Additionally, because the engine is lighter than the old 3.2, or maybe it's due to the completely redesigned front end with the pushed out front tracks and long wheelbase, but somehow the new Ranger seems to steer with more agility than before, with higher levels of feel and feedback coming through. There’s a greater sense of confidence and control that you don’t quite get in any other midsized pick-up. Again, typical Ranger traits, but further refined for this application.
The 2.0 BiTurbo is also really tractable. You wouldn’t think it’s fitted with such a small-capacity engine, thanks to its big-hearted feel.
However, speaking of big hearts, the 3.0 V6 turbo-diesel is the main event in the new Ranger.
Reminiscent of the classic Ford Territory TDCi turbo-diesel of the 2010s, it is slick and sophisticated, yet offers more punch than Australia’s only locally-built SUV ever managed.
In a nutshell, the V6 amplifies the acceleration and performance of the 2.0 BiTurbo, thrusting forward with determination, accompanied by a more stirring V6 soundtrack.
Additionally, the 10-speed auto is even more relaxed, and with greater torque levels to draw upon, it’s both more responsive to throttle inputs and less likely to hunt through the gears. Better around town, stronger out on the open road and more reassuring when you need to overtake, especially at speed or blasting up a hill.
For this and other reasons, the $3000 premium paid for going the V6 is definitely worthwhile, and backed up by better fuel consumption figures than achieved by the ancient 3.2 five-pot turbo-diesel.
Moving on, regardless of engine choice in these higher-spec series, the new Ranger’s (electric) power steering is light yet direct, with an easy, natural and progressive action that does much to bridge the gap between truck and car. It’s so good, in fact, that we’d prefer a sports setting that offers the choice of a bit more weight, but given we’re in an XLT or Wildtrak, workhorse capability and off-road prowess respectively are the name of the game here.
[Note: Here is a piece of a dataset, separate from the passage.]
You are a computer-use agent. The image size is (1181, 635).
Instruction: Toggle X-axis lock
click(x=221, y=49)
That said, the new Ranger’s ride quality is quite remarkable. Even with wheel sizes increasing by an inch across the range, that suppleness that has long been unique to the Ford – even in the rough stuff over demanding Australian conditions – has been enhanced. You feel isolated yet in control, without lateral or bouncy movement that comes with some longer-travel alternatives.
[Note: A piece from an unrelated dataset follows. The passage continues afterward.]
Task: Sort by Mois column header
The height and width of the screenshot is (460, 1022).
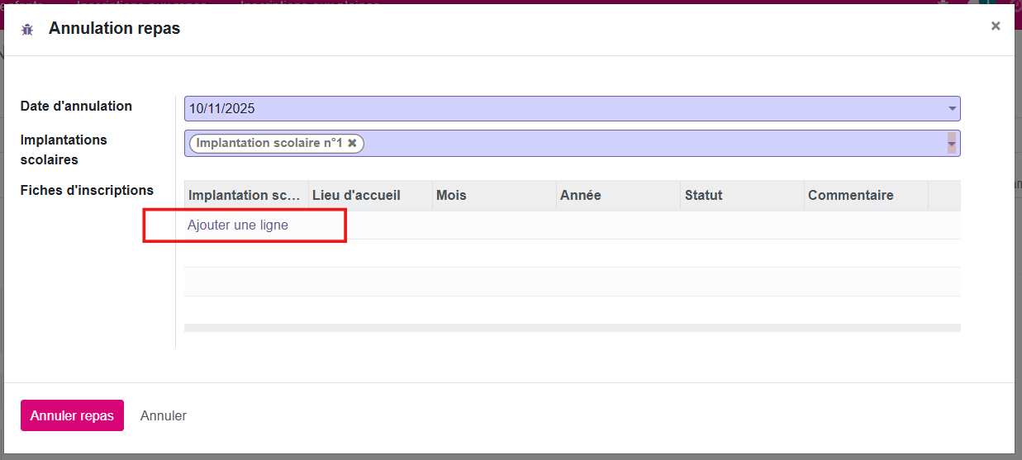Action: click(x=451, y=196)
Combined with that newfound refinement, robust performance, slick steering and supple ride quality, the latest Ranger cements its hard-won reputation as the best vehicle dynamically of its type available in Australia and possibly anywhere in the world. Certainly, out on the Victorian rural roads, and regardless of powertrain, the Ford 4x4s barely put a foot wrong.
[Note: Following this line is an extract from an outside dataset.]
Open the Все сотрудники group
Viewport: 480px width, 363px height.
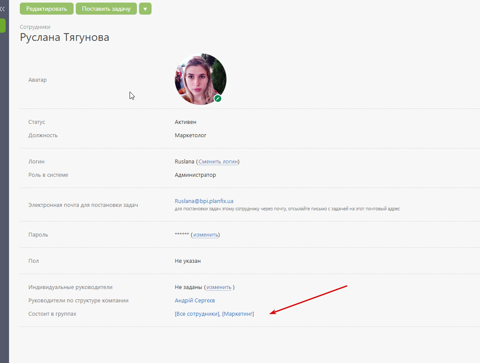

The time of reckoning is truly here for the new-gen Ford Ranger.
For over a decade, the previous model was near or at the top of its class. Of course, it wasn’t without fault, but few people would argue that it nailed areas like packaging, driver enjoyment, comfort and styling.
From today, the Ranger improves on all of these attributes. No matter where you look, it's very clear that a lot of effort has gone into making this truck better than most.
And that's before you drive the now-smoother, quieter and more responsive 2.0L BiTurbo, let alone the punchy new 3.0L V6, that finally brings the muscle to match its civilised road manners. That's what we'd have – an XLT or Sport with the bigger engine and 4x4.
Now all Ford has to do is ensure it achieves the right level of quality and reliability. Only time will tell.
But one thing seems certain: the Ranger appears to have pulled clear ahead of the midsized truck pack. What may be history’s final-ever Australian designed and engineered vehicle shows the world how it’s done.
Note: CarsGuide attended this event as a guest of the manufacturer, with travel, accommodation and meals provided.